До сих пор он не мог прийти в себя от сознания, что оказался выбитым из колеи. После четырех семестров изучения трудового права и социальной психологии он был вынужден бросить занятия и неимоверно обрадовался, когда с помощью однокашника Роберта Хохштеттера устроился в Институт экономической конъюнктуры. Здесь его обязанности состояли в просмотре английских и американских специальных журналов.
– Поэтому-то я и рассчитываю на моего дядю, – сказала она, – ты ведь знаешь.

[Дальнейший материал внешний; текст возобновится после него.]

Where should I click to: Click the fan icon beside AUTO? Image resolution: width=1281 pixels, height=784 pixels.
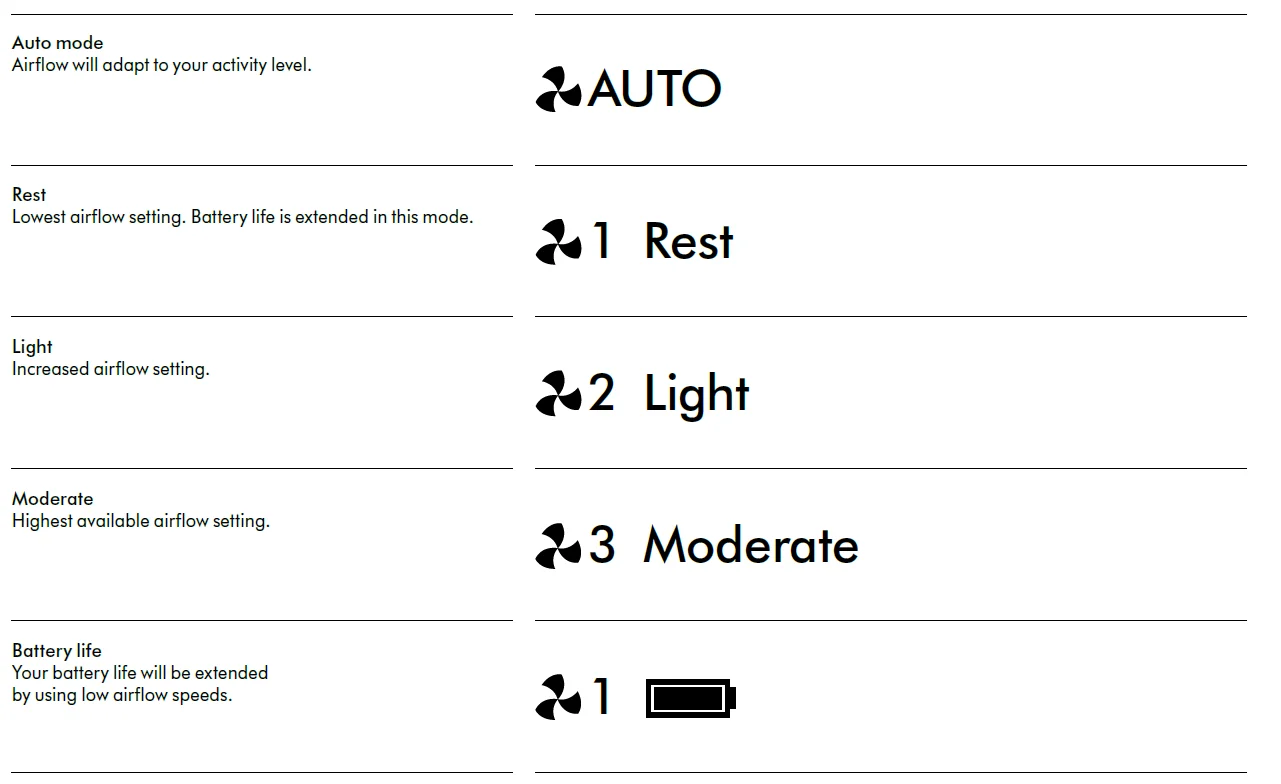coord(558,89)

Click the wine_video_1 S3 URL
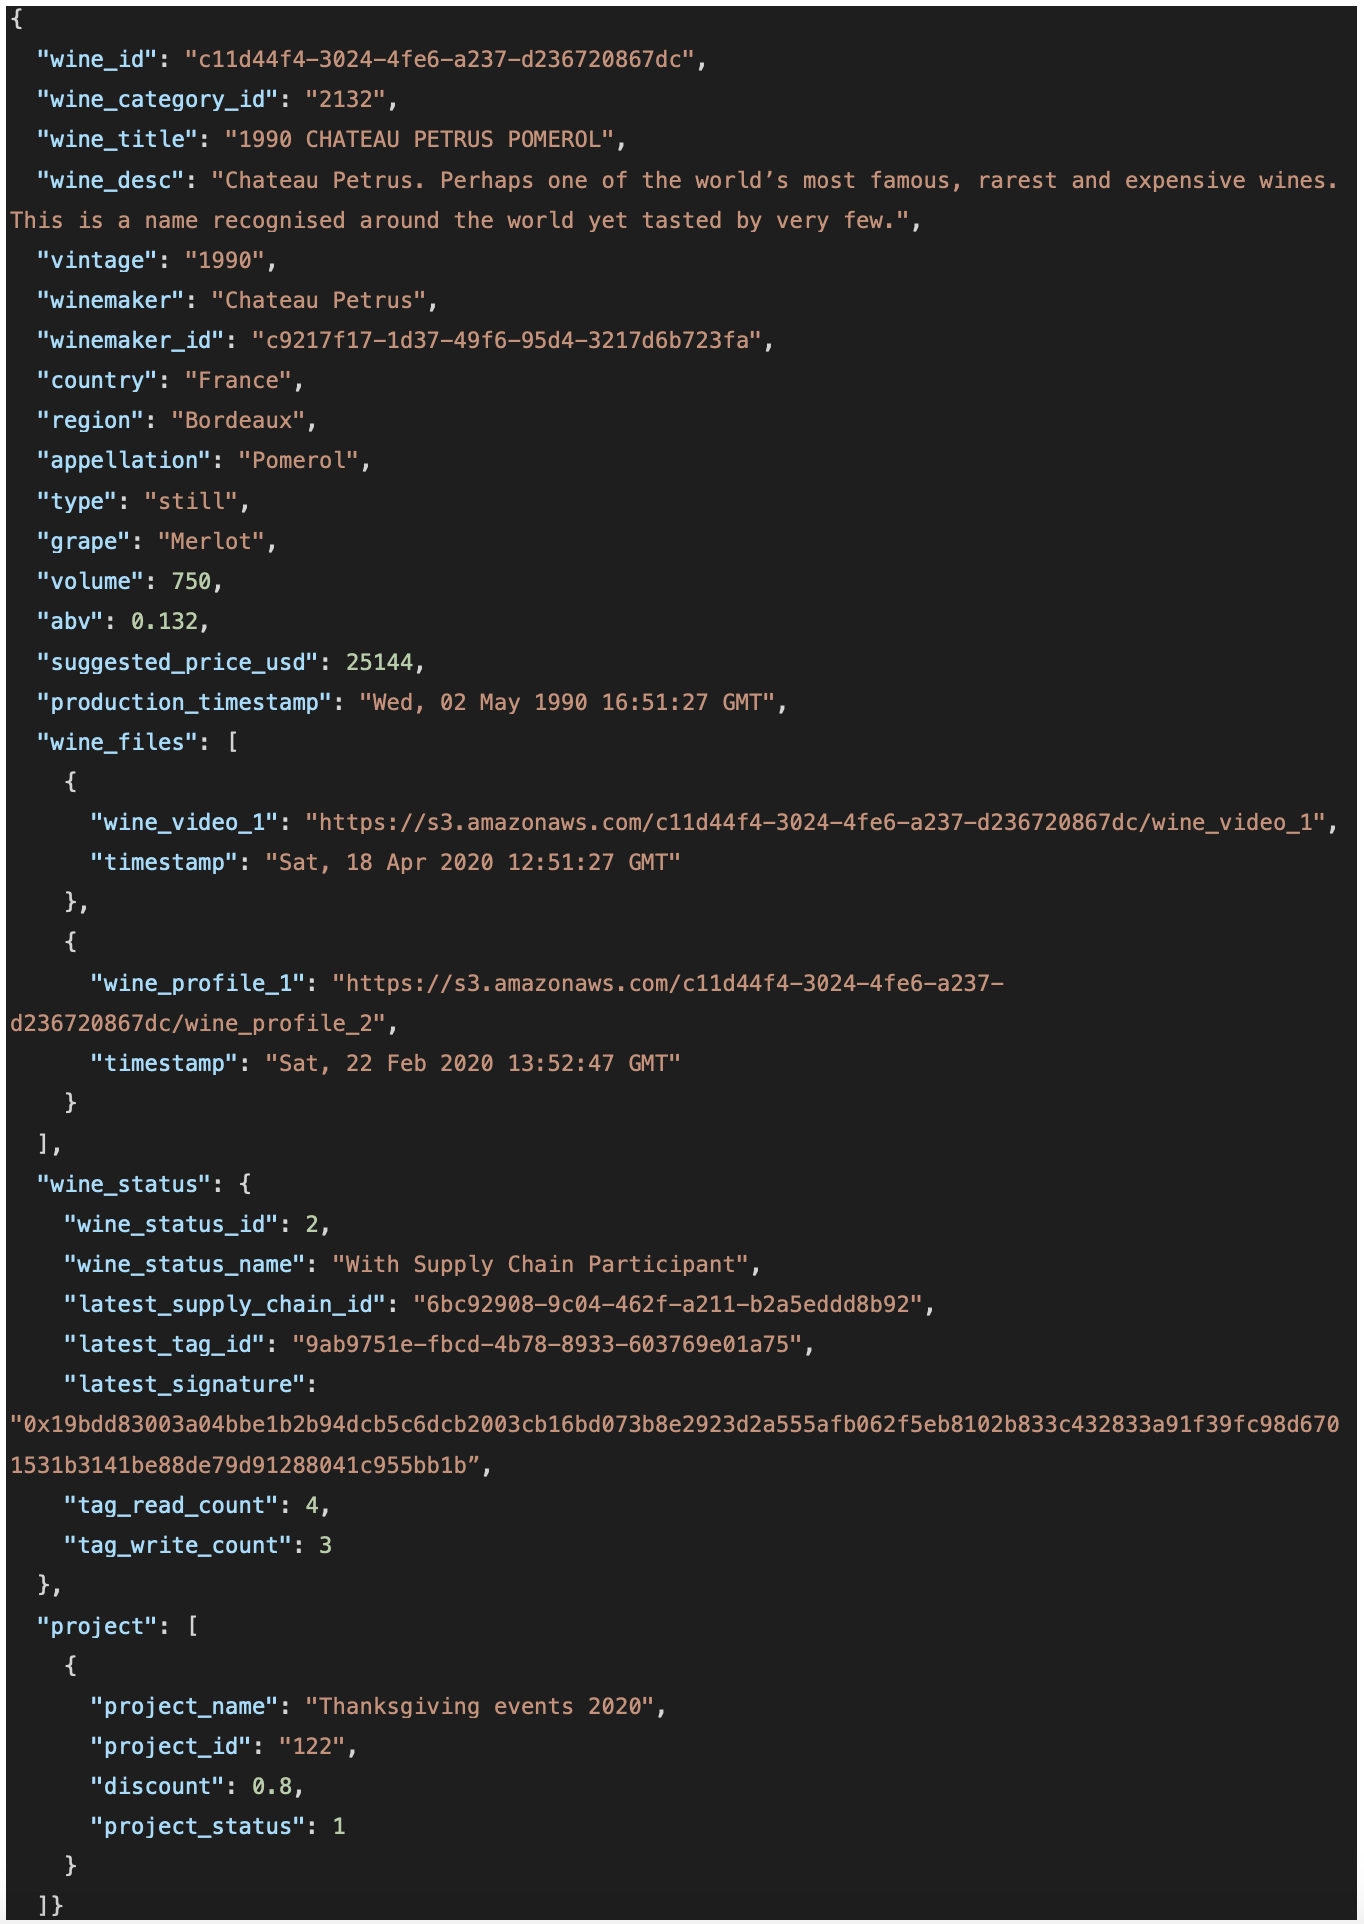821,822
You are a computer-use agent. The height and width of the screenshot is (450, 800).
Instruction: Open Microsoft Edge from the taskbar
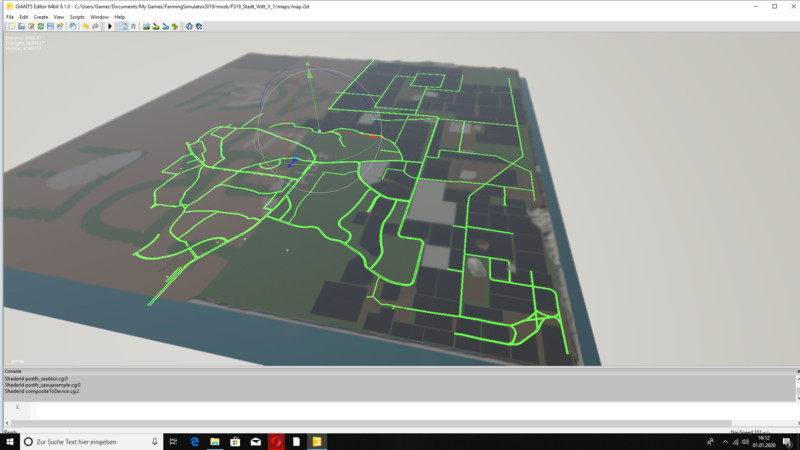tap(194, 441)
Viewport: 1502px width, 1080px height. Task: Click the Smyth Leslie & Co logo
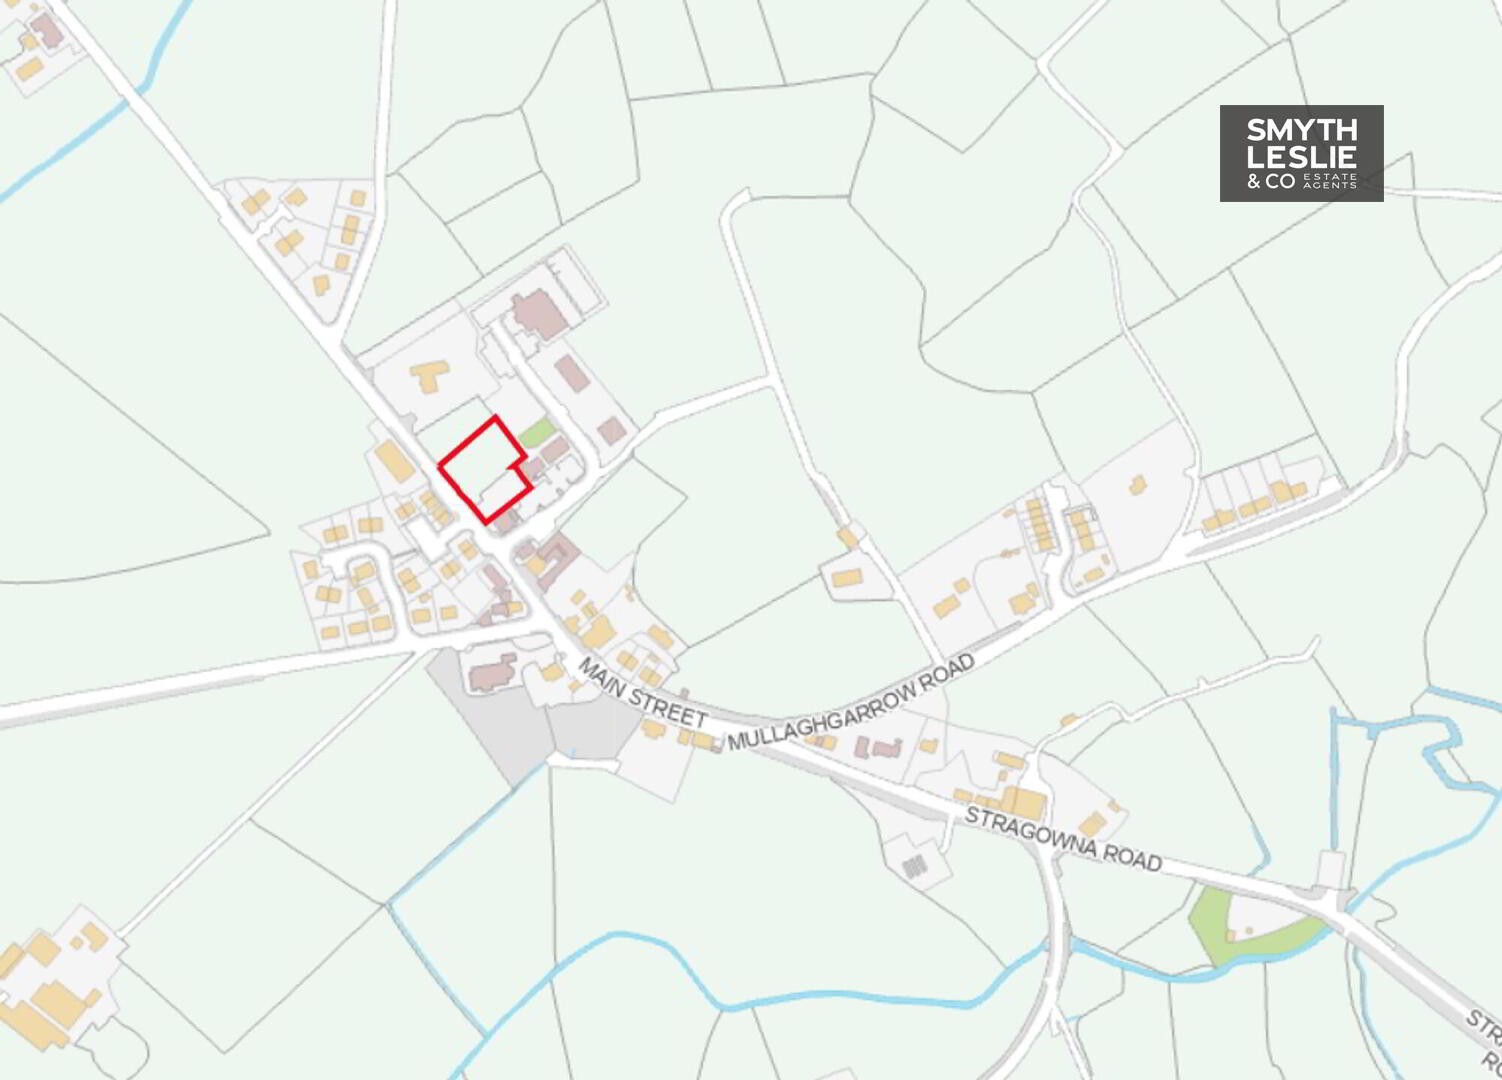(1301, 153)
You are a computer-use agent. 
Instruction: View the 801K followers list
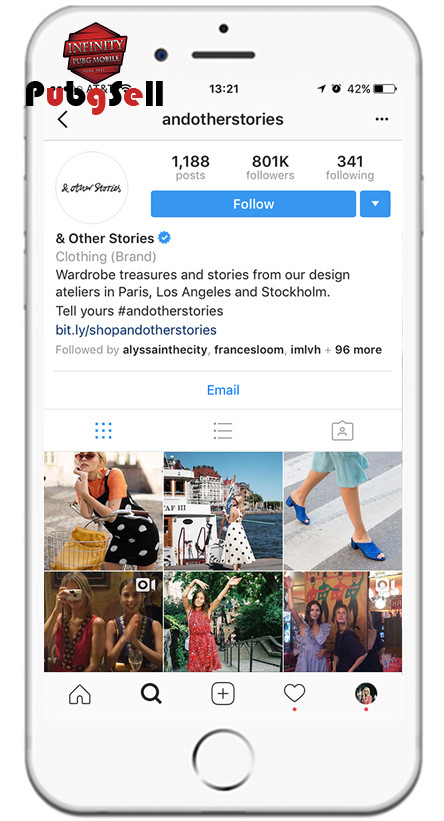click(270, 167)

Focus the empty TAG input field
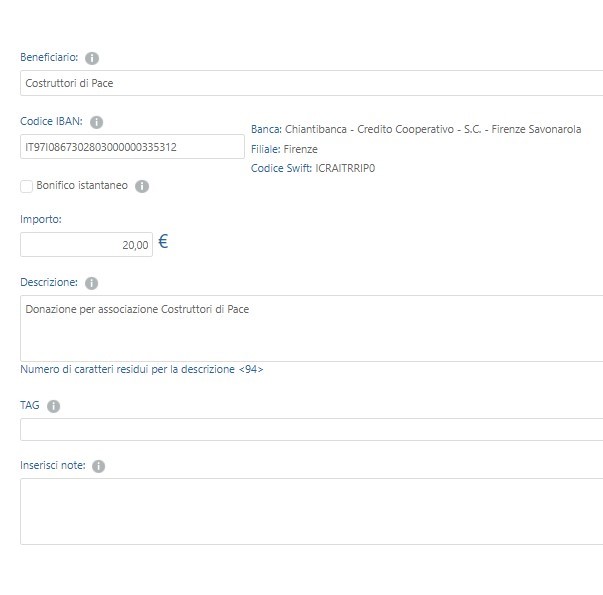click(x=311, y=429)
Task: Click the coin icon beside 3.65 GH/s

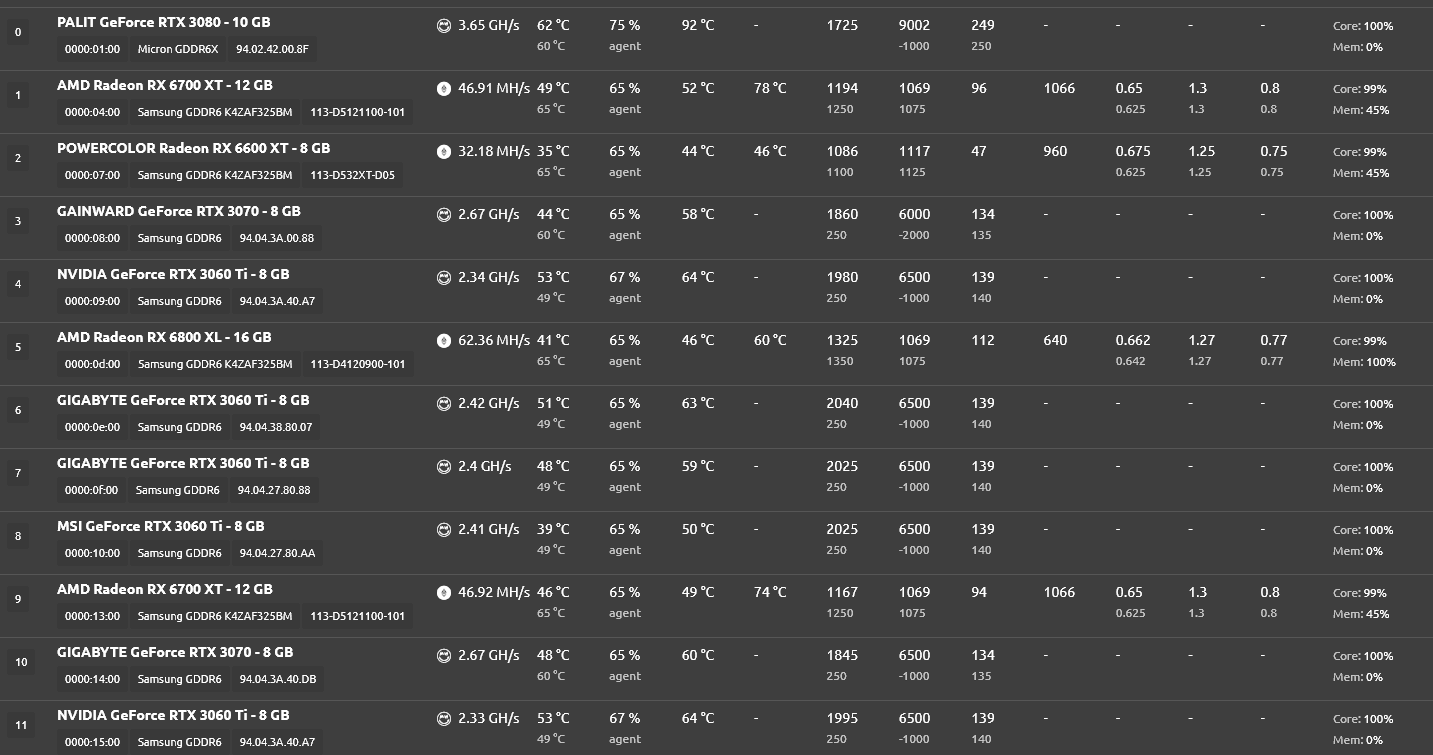Action: point(444,26)
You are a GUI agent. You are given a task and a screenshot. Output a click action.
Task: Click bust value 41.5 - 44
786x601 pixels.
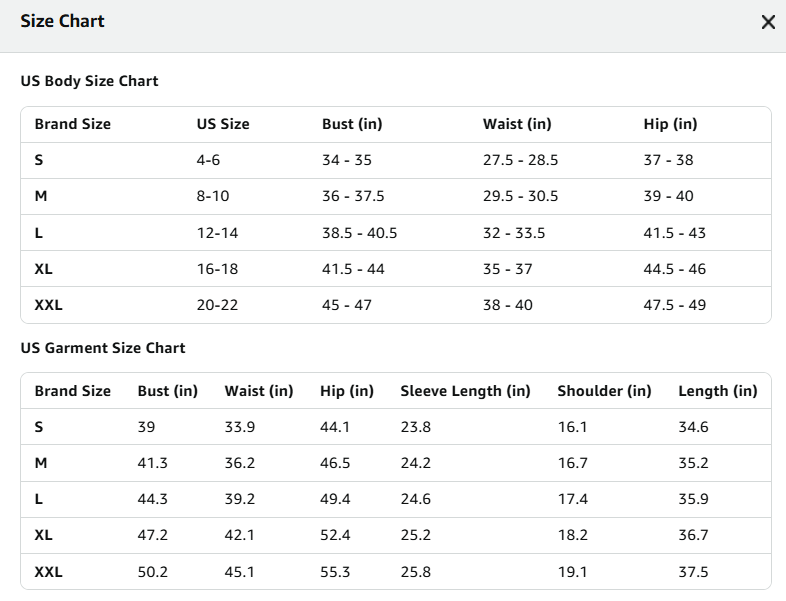coord(353,269)
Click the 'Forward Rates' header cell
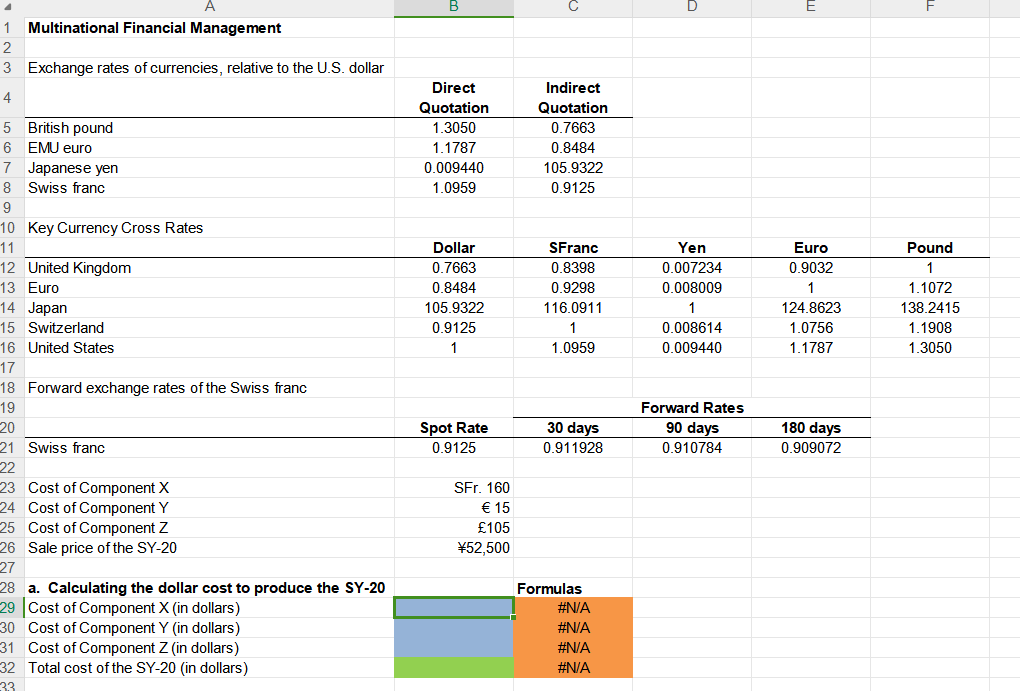1020x691 pixels. [x=692, y=407]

Они приблизились к узкой косе, на которой находилась лодочная станция. Подплыв к промасленным брусьям, которыми был укреплен берег, Петер вышел из лодки и удерживал ее, пока Карин пересаживалась на другую скамейку. Перейдя на другой берег косы, он наблюдал, как она гребла к причальным мосткам возле виллы своего дяди. Потом он видел, как она привязала лодку и по тропинке меж редких деревьев побежала наверх.
– Большие мужчины не замечают маленьких девушек, так, кажется, гласит женская мудрость.
Он вскинул взгляд. Перед ним стояла соседка Карин Фридеман, черноглазая Эвелин Дзура. Темные волосы она носила с высоким начесом, а рот красила в форме сердечка. По мнению Ланцендорфа, она уж очень следовала моде, хотя и не лишена была хорошего вкуса. Владелец магазина мужского платья, в котором она работала продавщицей, отлично знал, кому он был обязан ростом доходов за последний год.
– Извините, Эвелин, – сказал Петер. – Я немного задумался.
– Это заметно, – засмеялась она. – Ты сегодня не участвуешь в вечеринке?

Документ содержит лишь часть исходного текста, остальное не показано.